Hernandez v. John Doe # 1 et al
Filing
23
DECISION AND ORDER denying 22 Motion for Photo Array and ordering Plaintiff to provide a physical description of the John Doe defendants within 30 days of entry. Signed by Hon. Elizabeth A. Wolford on 04/29/2020. (CDH)
Case 1:17-cv-00151-EAW Document 23 Filed 04/29/20 Page 1 of 5
UNITED STATES DISTRICT COURT
WESTERN DISTRICT OF NEW YORK
___________________________________
JOSE HERNANDEZ,
Plaintiff,
DECISION AND ORDER
1:17-CV-00151 EAW
v.
JOHN DOE #1, et al.,
Defendants.
___________________________________
BACKGROUND
Plaintiff Jose Hernandez, an inmate currently confined that at the Sing Sing
Correctional Facility, filed this pro se action seeking relief pursuant to 42 U.S.C. § 1983.
(Dkt. 1). Upon granting Plaintiff permission to proceed in forma pauperis, the Court
screened Plaintiff’s Complaint pursuant to 28 U.S.C. §§ 1915(e)(2)(B) and 1915A and
dismissed Plaintiff’s claims with leave to amend. (Dkt. 15). Plaintiff thereafter filed an
Amended Complaint. (Dkt. 16). Upon screening the Amended Complaint, the Court
dismissed several claims and defendants from the case, including all named defendants.

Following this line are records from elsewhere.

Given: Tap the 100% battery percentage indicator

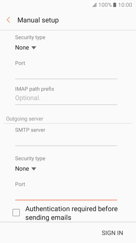Looking at the screenshot, I should pos(105,5).
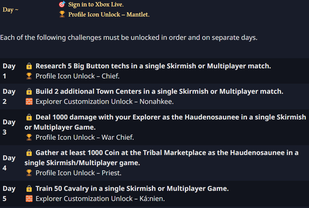Click the trophy icon beside the Priest unlock
The height and width of the screenshot is (208, 309).
click(29, 173)
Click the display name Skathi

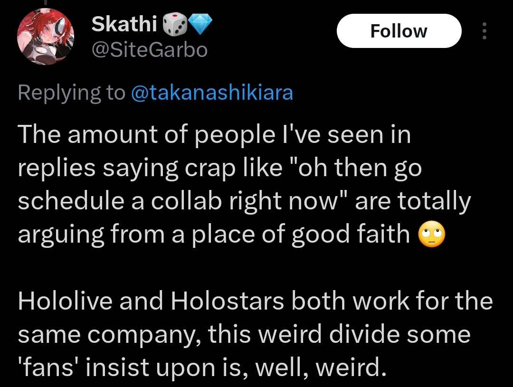(x=124, y=24)
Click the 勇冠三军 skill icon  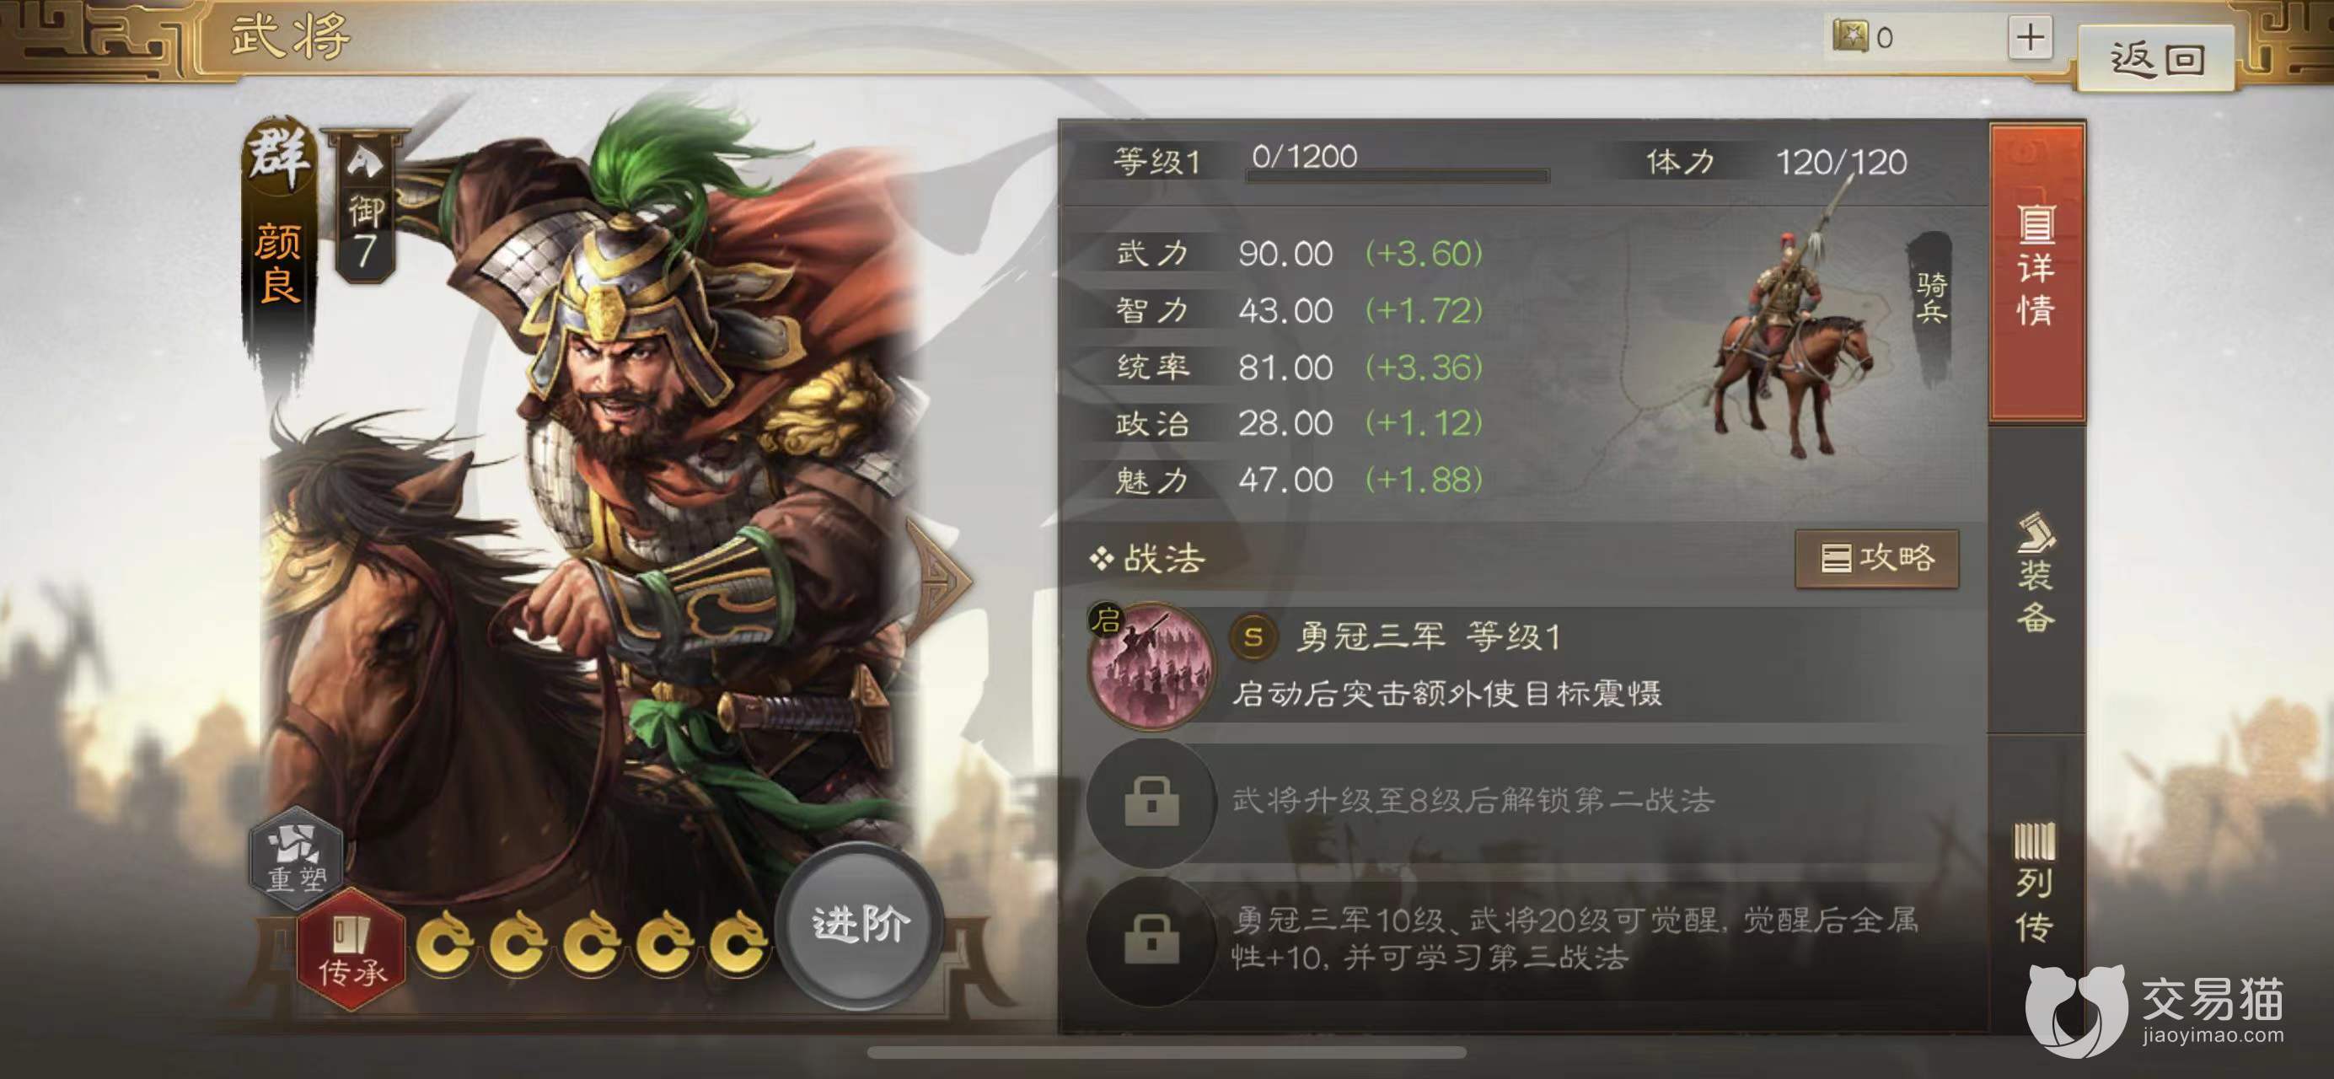(1152, 665)
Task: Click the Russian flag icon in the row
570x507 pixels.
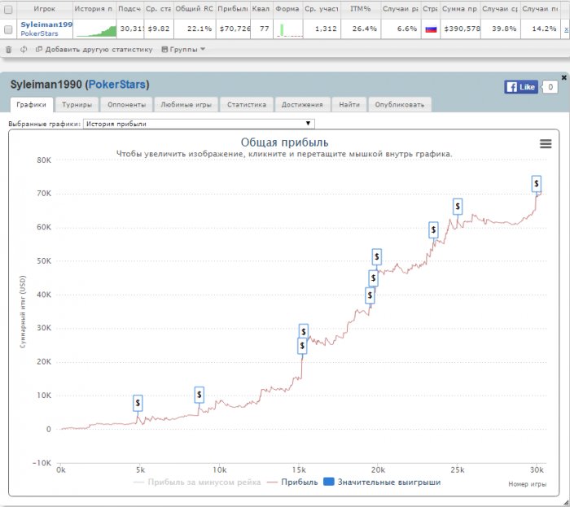Action: pyautogui.click(x=430, y=29)
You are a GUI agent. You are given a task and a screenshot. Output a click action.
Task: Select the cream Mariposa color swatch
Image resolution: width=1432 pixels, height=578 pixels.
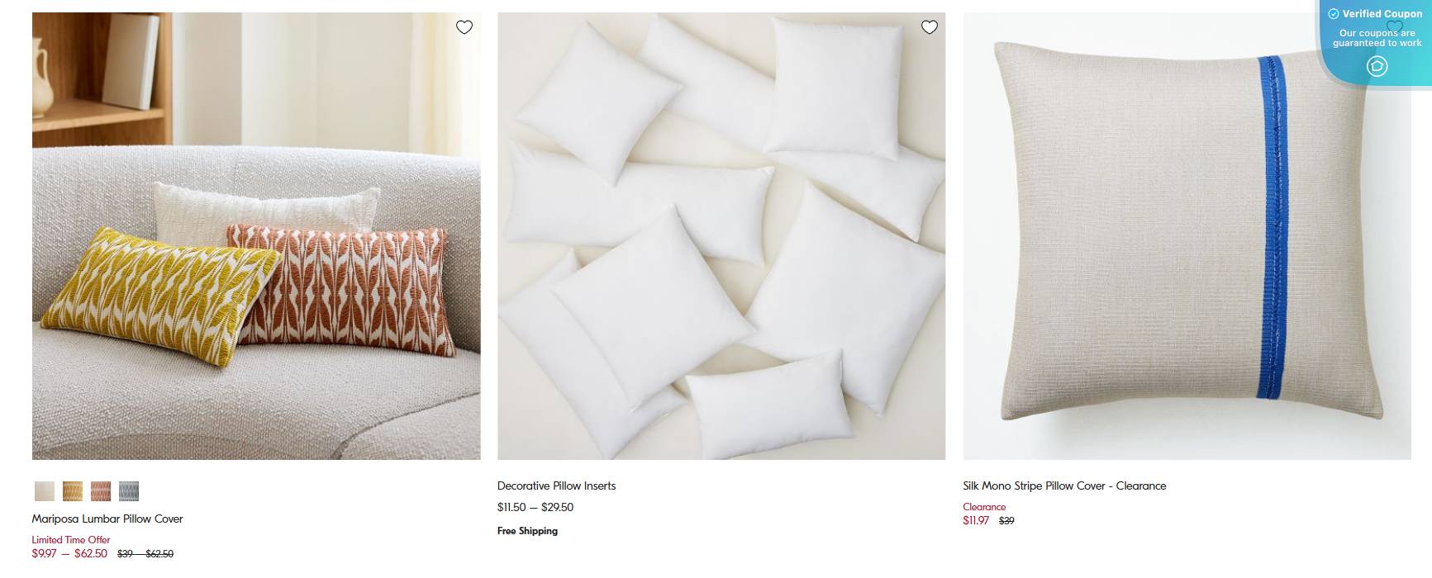coord(43,491)
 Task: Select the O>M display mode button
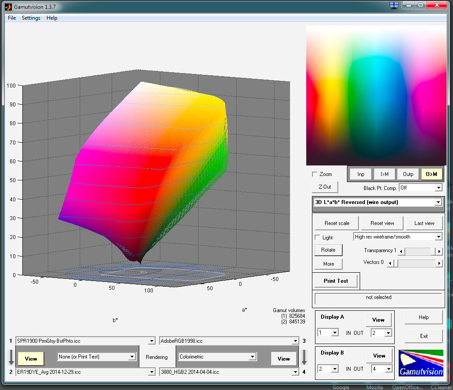[x=432, y=174]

(Dkt. 18). The Court allowed the claims against defendants John Doe #1, John Doe #2,
John Doe #3, John Doe #4, and John Doe #7 to proceed to service and requested, pursuant
to Valentin v. Dinkins, 121 F.3d 72 (2d Cir. 1997), that the New York State Attorney
General’s Office (the “AG’s Office”) provide information regarding the identities of the
John Doe defendants. (Id.).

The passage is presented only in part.